Brief: Copy the lines starting at the one containing "Screen dimensions: 806x569" and ending at the one containing "click(989, 211)", keeping each line unchanged.

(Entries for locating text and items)
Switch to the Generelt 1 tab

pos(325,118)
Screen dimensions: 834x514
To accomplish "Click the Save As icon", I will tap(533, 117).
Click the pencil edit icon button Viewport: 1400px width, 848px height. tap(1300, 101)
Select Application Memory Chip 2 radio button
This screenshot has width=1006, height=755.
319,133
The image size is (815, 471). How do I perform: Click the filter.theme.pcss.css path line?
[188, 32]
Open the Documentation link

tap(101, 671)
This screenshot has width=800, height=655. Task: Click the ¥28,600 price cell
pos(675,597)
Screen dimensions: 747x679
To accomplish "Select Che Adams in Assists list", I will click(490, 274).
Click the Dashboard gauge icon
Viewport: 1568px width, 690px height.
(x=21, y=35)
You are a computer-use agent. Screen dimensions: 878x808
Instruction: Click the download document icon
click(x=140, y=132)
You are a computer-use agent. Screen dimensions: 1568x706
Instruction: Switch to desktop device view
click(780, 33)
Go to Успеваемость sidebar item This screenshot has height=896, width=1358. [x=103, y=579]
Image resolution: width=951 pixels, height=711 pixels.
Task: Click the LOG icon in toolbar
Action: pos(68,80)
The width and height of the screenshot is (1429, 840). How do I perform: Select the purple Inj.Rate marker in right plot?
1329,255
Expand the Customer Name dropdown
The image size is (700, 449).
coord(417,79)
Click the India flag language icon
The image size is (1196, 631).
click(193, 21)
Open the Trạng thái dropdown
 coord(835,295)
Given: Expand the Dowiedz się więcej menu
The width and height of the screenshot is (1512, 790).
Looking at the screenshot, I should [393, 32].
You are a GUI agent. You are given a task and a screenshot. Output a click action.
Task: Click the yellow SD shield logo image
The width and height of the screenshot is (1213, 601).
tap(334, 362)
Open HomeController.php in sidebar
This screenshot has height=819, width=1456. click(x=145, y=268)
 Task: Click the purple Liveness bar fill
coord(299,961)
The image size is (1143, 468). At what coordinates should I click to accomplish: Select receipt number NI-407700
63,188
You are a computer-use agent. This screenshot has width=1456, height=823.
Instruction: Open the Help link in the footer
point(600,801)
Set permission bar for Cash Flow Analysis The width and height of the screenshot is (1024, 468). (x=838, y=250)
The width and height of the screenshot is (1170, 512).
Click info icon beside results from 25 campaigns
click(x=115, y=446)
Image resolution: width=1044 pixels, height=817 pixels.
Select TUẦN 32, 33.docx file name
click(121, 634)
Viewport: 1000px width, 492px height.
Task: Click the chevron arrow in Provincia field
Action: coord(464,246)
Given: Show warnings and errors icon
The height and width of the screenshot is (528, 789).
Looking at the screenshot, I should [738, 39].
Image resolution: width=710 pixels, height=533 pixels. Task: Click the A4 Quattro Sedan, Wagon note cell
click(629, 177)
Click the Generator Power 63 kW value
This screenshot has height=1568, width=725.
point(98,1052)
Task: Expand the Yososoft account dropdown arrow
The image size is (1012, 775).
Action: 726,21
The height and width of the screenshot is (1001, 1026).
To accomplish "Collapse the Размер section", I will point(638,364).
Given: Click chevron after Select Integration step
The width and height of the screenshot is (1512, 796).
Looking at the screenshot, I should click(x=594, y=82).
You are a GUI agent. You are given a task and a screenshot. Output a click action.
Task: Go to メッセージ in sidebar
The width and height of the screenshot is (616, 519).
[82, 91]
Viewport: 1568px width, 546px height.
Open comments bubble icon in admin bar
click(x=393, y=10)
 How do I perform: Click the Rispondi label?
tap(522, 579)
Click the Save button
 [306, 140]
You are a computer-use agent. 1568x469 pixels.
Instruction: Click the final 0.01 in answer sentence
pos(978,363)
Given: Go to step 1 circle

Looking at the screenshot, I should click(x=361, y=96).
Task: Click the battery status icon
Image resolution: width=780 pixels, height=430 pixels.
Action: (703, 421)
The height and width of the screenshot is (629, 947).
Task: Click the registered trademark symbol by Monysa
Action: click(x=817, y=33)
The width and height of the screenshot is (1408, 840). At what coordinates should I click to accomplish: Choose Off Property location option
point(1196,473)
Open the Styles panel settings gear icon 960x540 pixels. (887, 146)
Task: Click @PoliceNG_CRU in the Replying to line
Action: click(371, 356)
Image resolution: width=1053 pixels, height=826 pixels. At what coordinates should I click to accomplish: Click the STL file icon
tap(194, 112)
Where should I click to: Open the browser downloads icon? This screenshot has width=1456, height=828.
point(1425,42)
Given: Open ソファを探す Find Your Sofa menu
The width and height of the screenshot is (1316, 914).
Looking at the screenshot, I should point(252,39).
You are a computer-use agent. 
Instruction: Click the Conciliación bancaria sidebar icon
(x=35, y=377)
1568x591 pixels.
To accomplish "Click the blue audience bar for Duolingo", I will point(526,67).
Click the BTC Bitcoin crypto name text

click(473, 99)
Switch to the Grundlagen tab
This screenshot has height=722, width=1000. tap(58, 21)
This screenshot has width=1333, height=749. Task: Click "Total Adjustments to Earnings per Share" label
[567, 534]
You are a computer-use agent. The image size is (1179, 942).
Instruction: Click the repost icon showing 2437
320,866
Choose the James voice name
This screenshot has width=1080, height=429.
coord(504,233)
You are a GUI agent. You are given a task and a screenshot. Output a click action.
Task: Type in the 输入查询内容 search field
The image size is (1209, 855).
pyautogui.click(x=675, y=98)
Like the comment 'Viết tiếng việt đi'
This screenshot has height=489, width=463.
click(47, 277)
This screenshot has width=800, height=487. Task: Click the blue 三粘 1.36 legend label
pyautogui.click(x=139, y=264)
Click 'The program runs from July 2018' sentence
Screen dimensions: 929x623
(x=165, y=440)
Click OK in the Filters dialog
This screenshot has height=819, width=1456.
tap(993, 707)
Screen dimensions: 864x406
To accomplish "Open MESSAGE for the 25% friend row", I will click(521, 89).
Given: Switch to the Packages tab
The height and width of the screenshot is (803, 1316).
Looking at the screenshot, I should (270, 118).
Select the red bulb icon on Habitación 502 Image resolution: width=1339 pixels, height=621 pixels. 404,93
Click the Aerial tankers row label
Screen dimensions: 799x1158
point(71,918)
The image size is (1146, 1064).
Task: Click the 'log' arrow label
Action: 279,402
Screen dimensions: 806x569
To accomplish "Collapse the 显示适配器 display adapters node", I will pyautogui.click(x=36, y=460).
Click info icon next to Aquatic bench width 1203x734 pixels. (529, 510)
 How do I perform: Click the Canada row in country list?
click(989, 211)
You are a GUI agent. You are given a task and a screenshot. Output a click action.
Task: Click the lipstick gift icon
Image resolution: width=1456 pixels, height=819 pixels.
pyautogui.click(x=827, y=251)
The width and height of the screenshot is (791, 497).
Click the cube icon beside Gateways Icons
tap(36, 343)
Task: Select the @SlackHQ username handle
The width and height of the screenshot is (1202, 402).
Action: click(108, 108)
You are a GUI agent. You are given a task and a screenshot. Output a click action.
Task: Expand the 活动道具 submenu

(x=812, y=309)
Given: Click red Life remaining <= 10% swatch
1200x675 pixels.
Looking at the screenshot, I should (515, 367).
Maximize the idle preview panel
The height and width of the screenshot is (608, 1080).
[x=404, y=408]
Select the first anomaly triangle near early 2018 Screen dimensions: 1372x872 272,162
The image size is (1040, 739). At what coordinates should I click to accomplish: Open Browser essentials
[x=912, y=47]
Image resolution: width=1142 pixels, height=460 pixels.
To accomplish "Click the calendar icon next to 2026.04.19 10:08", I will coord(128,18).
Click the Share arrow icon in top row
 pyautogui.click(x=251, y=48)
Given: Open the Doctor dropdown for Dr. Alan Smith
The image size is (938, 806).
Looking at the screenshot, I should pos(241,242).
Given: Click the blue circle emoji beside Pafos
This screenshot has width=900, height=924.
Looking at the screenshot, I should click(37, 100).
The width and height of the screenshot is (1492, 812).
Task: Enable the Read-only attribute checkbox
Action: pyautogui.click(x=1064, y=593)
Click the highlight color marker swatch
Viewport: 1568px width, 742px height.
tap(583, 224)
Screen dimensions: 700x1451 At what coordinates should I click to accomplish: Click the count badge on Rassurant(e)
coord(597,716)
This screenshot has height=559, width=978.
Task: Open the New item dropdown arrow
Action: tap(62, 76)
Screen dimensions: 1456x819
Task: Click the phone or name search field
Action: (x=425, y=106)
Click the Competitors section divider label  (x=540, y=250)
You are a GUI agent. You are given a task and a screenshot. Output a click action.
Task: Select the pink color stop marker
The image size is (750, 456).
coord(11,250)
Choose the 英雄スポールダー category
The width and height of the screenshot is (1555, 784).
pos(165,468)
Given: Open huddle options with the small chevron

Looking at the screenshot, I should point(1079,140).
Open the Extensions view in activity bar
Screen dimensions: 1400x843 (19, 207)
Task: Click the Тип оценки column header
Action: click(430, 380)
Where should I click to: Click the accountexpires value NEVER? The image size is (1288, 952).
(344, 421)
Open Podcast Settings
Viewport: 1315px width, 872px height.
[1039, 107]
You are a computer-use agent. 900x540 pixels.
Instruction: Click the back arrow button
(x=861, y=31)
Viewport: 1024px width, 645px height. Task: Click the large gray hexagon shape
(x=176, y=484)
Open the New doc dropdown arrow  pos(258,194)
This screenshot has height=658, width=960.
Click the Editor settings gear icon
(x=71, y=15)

Final answer:
Screen dimensions: 806x569
To accomplish "Collapse the 显示适配器 display adapters node", I will pyautogui.click(x=36, y=460).
Click info icon next to Aquatic bench width 1203x734 pixels. (529, 510)
 How do I perform: Click the Canada row in country list?
click(989, 211)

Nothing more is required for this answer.